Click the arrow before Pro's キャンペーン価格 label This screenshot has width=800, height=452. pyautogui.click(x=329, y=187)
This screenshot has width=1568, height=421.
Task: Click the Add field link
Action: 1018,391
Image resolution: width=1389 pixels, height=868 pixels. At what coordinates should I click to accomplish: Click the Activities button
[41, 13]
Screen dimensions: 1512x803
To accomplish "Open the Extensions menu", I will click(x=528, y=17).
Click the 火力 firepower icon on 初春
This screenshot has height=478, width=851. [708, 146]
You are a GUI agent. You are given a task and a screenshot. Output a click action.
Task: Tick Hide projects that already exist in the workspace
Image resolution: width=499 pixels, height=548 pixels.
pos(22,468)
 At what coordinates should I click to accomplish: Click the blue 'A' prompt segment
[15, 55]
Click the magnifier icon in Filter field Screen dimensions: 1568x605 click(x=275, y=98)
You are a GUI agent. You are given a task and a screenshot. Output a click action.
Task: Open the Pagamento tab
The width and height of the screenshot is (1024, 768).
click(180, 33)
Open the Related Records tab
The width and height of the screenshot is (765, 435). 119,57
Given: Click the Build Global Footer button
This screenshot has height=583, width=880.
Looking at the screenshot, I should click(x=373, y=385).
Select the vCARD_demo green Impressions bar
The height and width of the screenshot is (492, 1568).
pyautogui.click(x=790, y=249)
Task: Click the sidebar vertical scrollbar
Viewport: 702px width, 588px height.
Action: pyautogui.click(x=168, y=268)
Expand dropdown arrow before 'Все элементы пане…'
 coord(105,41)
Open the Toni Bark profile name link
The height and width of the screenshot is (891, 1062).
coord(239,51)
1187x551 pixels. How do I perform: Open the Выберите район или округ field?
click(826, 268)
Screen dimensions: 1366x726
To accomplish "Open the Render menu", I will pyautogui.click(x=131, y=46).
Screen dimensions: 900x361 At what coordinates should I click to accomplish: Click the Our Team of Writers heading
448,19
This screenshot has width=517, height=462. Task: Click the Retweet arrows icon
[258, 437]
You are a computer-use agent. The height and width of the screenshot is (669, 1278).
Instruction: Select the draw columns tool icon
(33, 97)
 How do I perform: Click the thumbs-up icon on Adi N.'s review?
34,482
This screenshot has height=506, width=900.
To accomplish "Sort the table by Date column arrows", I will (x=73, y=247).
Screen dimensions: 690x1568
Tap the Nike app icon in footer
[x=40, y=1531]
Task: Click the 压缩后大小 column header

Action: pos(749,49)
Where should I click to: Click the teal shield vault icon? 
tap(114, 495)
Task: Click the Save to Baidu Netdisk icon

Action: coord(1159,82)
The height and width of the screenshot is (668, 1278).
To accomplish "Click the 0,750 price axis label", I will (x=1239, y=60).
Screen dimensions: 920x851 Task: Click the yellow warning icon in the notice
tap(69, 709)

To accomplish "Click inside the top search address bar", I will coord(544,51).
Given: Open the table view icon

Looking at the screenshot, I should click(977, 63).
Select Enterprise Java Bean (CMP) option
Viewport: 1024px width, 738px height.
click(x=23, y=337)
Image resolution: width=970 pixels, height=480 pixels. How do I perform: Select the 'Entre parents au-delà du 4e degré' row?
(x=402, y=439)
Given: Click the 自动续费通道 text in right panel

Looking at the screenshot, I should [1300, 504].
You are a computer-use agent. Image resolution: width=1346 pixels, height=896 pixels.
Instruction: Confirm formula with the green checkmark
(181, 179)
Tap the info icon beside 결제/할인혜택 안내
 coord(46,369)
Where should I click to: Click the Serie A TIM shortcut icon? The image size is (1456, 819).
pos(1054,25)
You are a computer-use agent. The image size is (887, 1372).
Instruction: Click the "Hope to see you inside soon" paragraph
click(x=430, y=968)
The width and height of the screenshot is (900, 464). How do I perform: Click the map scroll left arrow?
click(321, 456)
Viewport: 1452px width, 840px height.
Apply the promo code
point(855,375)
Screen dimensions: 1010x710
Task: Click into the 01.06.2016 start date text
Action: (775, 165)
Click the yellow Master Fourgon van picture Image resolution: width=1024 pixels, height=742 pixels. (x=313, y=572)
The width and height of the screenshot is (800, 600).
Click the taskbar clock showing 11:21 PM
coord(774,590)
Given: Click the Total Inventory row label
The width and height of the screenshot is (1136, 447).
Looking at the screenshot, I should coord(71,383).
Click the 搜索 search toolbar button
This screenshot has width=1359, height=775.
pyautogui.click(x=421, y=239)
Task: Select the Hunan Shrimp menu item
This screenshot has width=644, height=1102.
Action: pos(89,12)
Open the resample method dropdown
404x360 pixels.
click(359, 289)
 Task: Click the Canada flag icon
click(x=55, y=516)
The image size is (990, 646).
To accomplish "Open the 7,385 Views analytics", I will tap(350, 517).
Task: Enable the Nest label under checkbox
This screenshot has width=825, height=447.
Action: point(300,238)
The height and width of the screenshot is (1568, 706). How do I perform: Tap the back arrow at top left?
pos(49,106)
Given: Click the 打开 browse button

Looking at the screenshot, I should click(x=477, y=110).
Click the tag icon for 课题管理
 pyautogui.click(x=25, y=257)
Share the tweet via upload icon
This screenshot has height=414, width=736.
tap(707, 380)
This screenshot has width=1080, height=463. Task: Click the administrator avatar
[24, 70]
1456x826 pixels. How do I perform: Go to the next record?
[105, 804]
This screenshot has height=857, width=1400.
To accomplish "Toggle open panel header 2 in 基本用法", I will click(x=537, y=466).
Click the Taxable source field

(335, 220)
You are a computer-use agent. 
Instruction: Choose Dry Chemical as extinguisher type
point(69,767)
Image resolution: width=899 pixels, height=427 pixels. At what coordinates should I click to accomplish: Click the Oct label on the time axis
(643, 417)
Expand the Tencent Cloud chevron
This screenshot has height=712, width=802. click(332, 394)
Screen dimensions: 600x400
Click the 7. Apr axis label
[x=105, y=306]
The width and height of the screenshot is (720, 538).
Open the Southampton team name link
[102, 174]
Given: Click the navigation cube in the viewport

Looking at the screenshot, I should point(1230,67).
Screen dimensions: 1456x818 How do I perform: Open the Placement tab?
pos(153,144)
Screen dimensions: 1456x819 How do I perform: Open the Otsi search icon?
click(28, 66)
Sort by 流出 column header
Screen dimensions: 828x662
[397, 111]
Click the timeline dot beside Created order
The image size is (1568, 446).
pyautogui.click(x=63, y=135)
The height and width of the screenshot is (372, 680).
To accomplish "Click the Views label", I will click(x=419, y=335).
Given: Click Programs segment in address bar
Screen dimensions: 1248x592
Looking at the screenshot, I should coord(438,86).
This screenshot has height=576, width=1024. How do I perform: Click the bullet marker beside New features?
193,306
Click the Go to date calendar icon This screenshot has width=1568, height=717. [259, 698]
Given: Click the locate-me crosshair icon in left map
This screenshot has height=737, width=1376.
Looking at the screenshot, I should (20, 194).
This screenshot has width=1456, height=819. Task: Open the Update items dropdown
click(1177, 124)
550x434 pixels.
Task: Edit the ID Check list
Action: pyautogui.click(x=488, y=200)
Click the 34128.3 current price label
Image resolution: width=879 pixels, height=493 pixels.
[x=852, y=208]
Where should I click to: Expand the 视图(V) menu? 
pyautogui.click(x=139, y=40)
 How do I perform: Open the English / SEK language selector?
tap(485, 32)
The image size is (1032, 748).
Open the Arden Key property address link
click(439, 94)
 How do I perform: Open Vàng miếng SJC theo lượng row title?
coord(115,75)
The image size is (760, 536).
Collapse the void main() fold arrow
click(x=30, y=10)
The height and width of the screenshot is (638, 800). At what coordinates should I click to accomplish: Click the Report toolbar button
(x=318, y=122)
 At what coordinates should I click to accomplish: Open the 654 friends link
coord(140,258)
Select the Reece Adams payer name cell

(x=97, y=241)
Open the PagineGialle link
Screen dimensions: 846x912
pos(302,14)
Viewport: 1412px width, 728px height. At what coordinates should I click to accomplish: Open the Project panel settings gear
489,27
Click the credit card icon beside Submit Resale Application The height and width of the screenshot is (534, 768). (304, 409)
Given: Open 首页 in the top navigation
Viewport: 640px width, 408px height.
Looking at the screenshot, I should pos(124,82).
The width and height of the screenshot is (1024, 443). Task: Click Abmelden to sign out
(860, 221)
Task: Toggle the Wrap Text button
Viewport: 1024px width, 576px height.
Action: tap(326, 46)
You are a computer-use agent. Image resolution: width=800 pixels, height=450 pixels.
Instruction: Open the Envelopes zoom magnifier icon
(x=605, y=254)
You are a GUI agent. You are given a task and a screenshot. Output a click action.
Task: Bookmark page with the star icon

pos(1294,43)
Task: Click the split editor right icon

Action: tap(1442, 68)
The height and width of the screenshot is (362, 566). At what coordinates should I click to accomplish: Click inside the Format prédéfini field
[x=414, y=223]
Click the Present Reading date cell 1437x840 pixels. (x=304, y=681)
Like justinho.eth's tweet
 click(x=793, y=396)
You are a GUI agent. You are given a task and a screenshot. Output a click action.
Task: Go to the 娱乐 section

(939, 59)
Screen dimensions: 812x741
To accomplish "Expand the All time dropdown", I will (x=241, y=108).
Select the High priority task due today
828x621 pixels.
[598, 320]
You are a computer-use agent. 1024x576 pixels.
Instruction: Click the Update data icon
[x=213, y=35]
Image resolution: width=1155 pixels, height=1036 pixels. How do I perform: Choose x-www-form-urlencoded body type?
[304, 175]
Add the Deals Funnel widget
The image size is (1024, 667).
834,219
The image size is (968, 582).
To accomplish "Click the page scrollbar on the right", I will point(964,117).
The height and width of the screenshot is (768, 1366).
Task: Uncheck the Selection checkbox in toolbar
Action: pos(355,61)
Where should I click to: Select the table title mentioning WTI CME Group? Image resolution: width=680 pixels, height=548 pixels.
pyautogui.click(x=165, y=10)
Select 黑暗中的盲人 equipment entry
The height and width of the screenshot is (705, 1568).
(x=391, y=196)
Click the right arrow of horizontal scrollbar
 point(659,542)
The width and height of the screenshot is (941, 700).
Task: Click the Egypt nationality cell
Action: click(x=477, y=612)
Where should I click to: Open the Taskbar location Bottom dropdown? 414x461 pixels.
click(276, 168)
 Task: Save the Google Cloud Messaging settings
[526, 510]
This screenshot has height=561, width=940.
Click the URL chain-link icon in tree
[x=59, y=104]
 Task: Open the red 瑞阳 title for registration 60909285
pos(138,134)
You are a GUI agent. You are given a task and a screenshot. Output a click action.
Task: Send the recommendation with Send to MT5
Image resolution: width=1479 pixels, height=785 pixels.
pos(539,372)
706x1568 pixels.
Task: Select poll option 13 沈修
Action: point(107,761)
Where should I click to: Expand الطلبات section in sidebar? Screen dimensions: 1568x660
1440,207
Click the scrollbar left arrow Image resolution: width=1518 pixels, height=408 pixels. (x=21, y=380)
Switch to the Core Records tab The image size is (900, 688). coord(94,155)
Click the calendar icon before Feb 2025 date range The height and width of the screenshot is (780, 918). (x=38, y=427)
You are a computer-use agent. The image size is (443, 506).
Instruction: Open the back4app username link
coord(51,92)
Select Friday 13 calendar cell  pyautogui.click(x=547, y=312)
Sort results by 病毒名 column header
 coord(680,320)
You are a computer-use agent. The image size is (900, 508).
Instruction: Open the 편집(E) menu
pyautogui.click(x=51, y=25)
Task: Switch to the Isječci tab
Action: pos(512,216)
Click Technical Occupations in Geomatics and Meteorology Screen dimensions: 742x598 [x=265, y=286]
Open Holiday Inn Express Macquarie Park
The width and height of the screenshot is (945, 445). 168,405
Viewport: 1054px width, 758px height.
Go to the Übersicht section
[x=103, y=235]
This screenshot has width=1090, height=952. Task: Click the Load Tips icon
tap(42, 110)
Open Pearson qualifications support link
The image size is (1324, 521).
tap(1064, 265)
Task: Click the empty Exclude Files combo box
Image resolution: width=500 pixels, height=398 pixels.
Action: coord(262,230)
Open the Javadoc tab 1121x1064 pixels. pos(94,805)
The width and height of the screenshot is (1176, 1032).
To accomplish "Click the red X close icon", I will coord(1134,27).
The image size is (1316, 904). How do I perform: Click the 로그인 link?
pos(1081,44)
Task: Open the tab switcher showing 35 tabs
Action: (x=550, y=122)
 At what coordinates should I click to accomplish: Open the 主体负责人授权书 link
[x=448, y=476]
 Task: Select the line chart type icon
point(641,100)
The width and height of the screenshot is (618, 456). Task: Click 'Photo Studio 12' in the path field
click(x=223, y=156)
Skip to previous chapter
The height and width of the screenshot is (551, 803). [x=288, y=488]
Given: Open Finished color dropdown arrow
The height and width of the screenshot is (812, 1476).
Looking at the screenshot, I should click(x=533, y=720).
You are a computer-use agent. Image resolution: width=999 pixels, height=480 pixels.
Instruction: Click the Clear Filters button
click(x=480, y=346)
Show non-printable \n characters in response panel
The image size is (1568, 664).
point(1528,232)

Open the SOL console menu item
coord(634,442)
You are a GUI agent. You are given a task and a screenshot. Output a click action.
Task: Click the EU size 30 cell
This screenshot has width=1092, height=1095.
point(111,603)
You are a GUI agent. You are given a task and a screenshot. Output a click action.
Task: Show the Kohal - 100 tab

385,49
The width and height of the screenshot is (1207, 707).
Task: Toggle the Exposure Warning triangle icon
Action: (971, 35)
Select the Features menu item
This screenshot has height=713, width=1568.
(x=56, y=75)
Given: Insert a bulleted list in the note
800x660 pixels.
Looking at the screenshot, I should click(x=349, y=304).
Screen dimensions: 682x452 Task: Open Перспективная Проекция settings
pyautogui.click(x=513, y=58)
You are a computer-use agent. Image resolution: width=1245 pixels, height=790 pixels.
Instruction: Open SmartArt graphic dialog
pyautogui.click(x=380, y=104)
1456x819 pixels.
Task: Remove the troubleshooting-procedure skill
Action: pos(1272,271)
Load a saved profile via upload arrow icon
__________________________________________________
> [YOUR GOAL]:
Where does the string "calendar" occur in the material? Copy every line where it does.

> [RESULT OF THIS EXERCISE]:
Click the Go to date calendar icon This screenshot has width=1568, height=717. [259, 698]
Click the calendar icon before Feb 2025 date range The height and width of the screenshot is (780, 918). (x=38, y=427)
Select Friday 13 calendar cell  pyautogui.click(x=547, y=312)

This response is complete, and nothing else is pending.